Monday, December 15, 2008

NPR - Reading the News

I've written that I read 3-5 newspapers 4-5 days a week, and look at on-line newspapers almost every day, from local to international papers. But as I learn to read on-line newspapers I still like the plain paper ones, and am disheartened the daily Washington Post isn't available here with the other major newspapers (NY Times, Wall Street Journal, etc.). The Christian Science Monitor would also be nice but it's dropping print editions in the spring of 2009.

What I've found is the obvious, I read the paper and on-line ones differently, vastly differently, and why I like the paper ones. I'm one of those folks who loves getting it, sorting the section in the order I read, and then spread each section out on the table one at a time and scan each page thoroughly, even the ads. I usually spend 30-60 minutes with each paper depending on the paper. Our local ones aren't all the thick with news, and even then usually articles from national news sources.

This takes time. I usually read while eating breakfast or a snack, with coffee. It's the old-fashioned joy of the world in front of you, there to choose to read or not. It's doesn't hide in a link or in sub pages on a Website, it's all there, front and present in your view and available for your consciousness. All you have to do is read.

Internet newspaper Websites require a totally different sense. Instead of seeing the headline and the text, where you can read into the article to see if it's interesting. Instead of knowing newspapers tend to follow a general pattern in the organization of the paper by and through each section, each of the Web news sites organizes and structures their pages differently, and while similar to print news, not the same.

Most of the Web news sites tend to layer the news, from the front page through the sections on the navigation bar. And if all you want is today's news, you have to navigate to that Web page or set of Web pages, and read the headlines and links to the stories. In short, instead of having quick access to the content, you have to click through Web pages, just to read the introduction for the idea of the article.
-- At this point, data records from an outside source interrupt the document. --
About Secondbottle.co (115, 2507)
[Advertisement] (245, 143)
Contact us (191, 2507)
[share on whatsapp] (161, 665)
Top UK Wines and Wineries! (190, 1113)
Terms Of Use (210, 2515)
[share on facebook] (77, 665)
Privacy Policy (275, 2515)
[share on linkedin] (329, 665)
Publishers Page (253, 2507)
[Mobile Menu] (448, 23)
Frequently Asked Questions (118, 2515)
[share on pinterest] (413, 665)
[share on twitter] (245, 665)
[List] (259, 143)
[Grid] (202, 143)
In a way it's the difference between sequential and parallel thinking. The print paper is sequential. You have to turn and read each page. You simply can't read more than the page(s) in front of you. The Internet paper is parallel. All the choices for sections and articles are there on the home page. First you have to discern the structure and organization of the on-line paper, and then decide which articles to read or subpages to follow.
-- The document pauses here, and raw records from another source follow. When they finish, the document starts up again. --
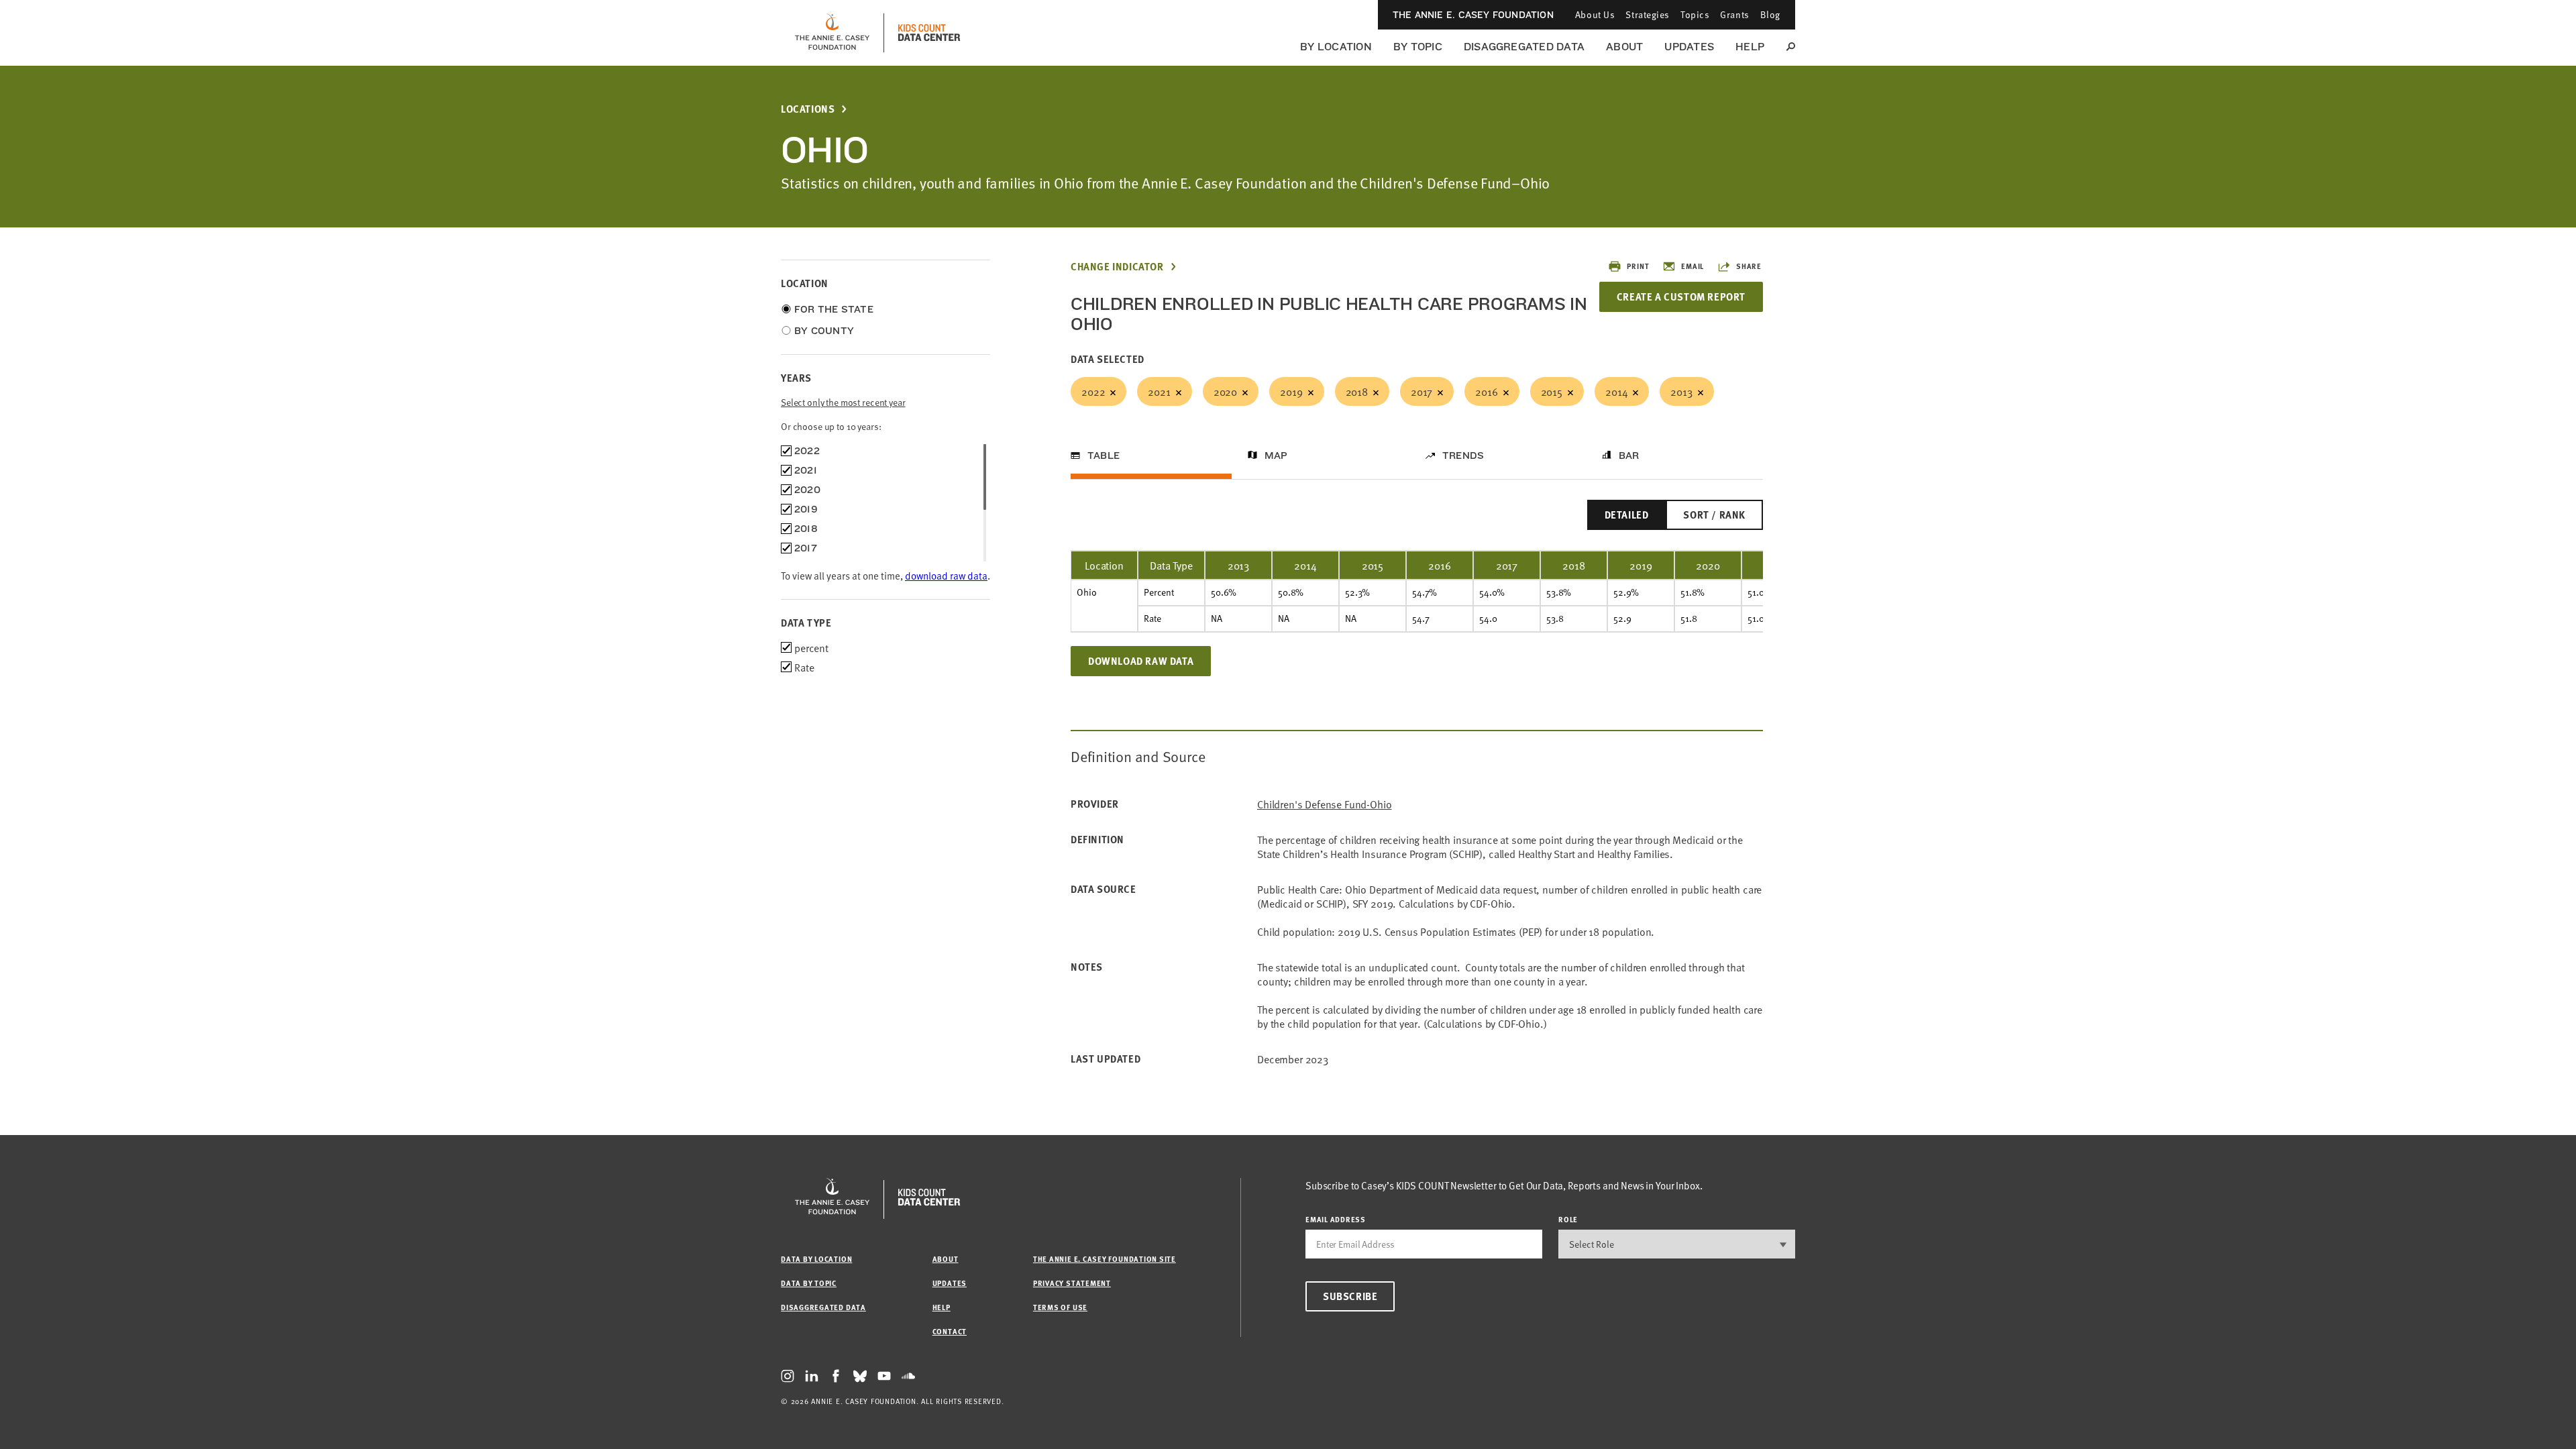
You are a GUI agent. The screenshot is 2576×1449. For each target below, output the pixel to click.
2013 (1681, 391)
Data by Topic (809, 1283)
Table (1103, 455)
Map (1276, 455)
And the Internet ones don't put the current paper up front, but they give you a series of days of news. If all you want is today's paper, you have to find the link "Today's Paper" and go there, and start the visual and mental process (above) again. I don't find this frustrating or troublesome, just different, something to adapt and adjust my senses and thinking.

But what I find is that I get through the Internet ones quicker and faster, and spend less time reading pieces of articles than just selecting whole articles. And often, I just hit the print version to print and read than read the on-line version. This is because I don't pay attention to the ads and find them distracting, which is the opposite in the actual print version. I like reading the ads.

I realize this is the obvious. I learned Web design from a former journalist, and I design my Website more in the mode of the news style than a Web style, something I'm revisiting with WSR version 3.0, but that's in the future. For now I read both types of newspapers, but I still like the real print ones.